Two hours later, my problems weren’t solved, but my head was clearer, and I felt better. The phrase “take a hike” has a negative overtone. It’s a comeback often said to someone annoying; a rude way to say “go away or get lost.”
But sometimes, going away and getting lost is a good thing.
Benefits of Hiking
According to a February 2020 article in Great Good magazine, there are five reasons hiking is good for you.
- It keeps your mind sharper than many other forms of exercise.
- A June 2020 article on better aging stated, “Research suggests that hiking not only oxygenates your heart and keeps your body calmer, but also can help keep your mind sharper.” Walking 10,000 steps a day at a brisk pace also decreases your risk of developing dementia by over 50 percent.
- It helps to keep you calm and happy.
- Being in nature can improve your overall mood. Studies have shown that spending time in nature can help ease mental health problems such as anxiety and depression.
- It helps better your relationships. Hiking with people is an excellent way to bond. Even if you don’t talk to someone, hiking allows you to spend time with your thoughts and possibly gain clarity about your relationships.
Hiking can increase creativity, too. A 2008 study published in the Journal of Experimental Psychology: Learning, Memory, and Cognition, showed a connection between walking and creativity. The exact reason remains unknown, although researchers believe walking in nature may relax competition among different brain activities allowing for new, more creative ways of thinking.
And it can cement a positive relationship with nature. Studies show that if you personally connect with nature, you are more likely to protect it. There is also evidence that spending time in nature increases a person’s overall happiness.
What to Know Before You Go
For people new to hiking, here are some tips for hiking in the winter months:
— Go with a companion. You don’t have to talk to each other, but for safety it is best to go with someone.

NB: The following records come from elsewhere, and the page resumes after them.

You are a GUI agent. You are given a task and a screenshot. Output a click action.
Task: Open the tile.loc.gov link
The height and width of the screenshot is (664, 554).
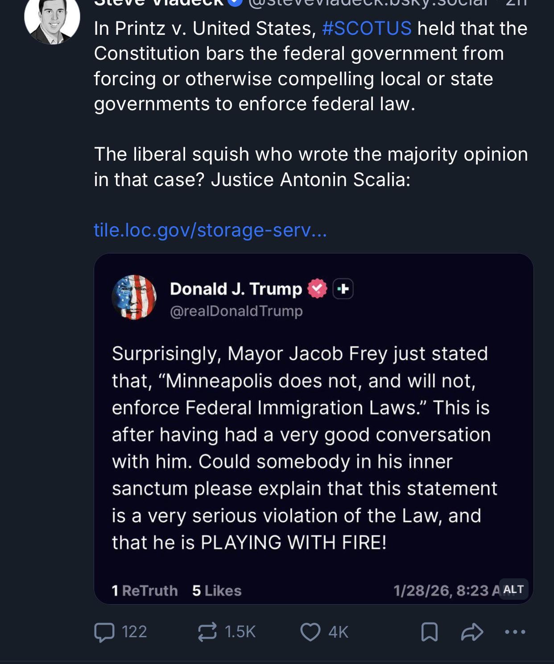click(210, 230)
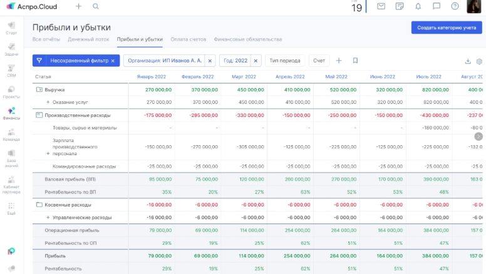Open the CRM sidebar icon
Image resolution: width=486 pixels, height=274 pixels.
11,70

— Stretch before you start.
— Bring plenty of water (and a snack depending on how long you are planning to hike). If it’s a cold day, bring along a thermos of something warm to drink as well.
— Start slow and stay on marked trails.
— Don’t forget to wear sunscreen, even in the winter.
— Dress in layers.
— Wear proper shoes, and be sure to break them in before wearing them on a hike.
— Consider bringing a walking stick.
— Check the weather on the trails before you go.
— Finally, leave plenty of time so you aren’t rushed. The benefits of hiking aren’t derived solely from getting to your destination but from being present for the journey. Hiking isn’t a race; it’s an opportunity to immerse yourself in nature.
10 Great Winter Hikes
Whether at home or on vacation, there is probably somewhere within driving distance to take a hike. All Trails is a great app and website for finding hiking paths, along with reviews from other hikers and current conditions.
Below are 10 suggestions for easy to moderate winter hikes throughout the U.S.:
1. Billy Goat Trail, Potomac, Maryland — 7.8 miles
2. Champney Falls Trail, Champney Falls, New Hampshire — 2.8 miles
3. Buchanan Trail, Delaware Water Gap, New Jersey/Pennsylvania — 1.1 miles
4. Big Tree Trail, Sequoia National Park, California — 1.3 miles
5. Starved Rock State Park, Starved Rock State Park, Illinois — 4.5 miles
6. Donut Falls, Donut Falls, Utah — 3.1 miles
7. Coopers Rock, Morgantown, West Virginia — 6 miles
8. Manoa Falls, Oahu, Hawaii — 1.5 miles
9. Fairy Falls Trail, Yellowstone National Park, Wyoming — 5 miles
10. Hanging Rock State Park, Hanging Rock State Park, North Carolina — 2.4miles
Where's your favorite place to hike in winter? Let us know in the comments below.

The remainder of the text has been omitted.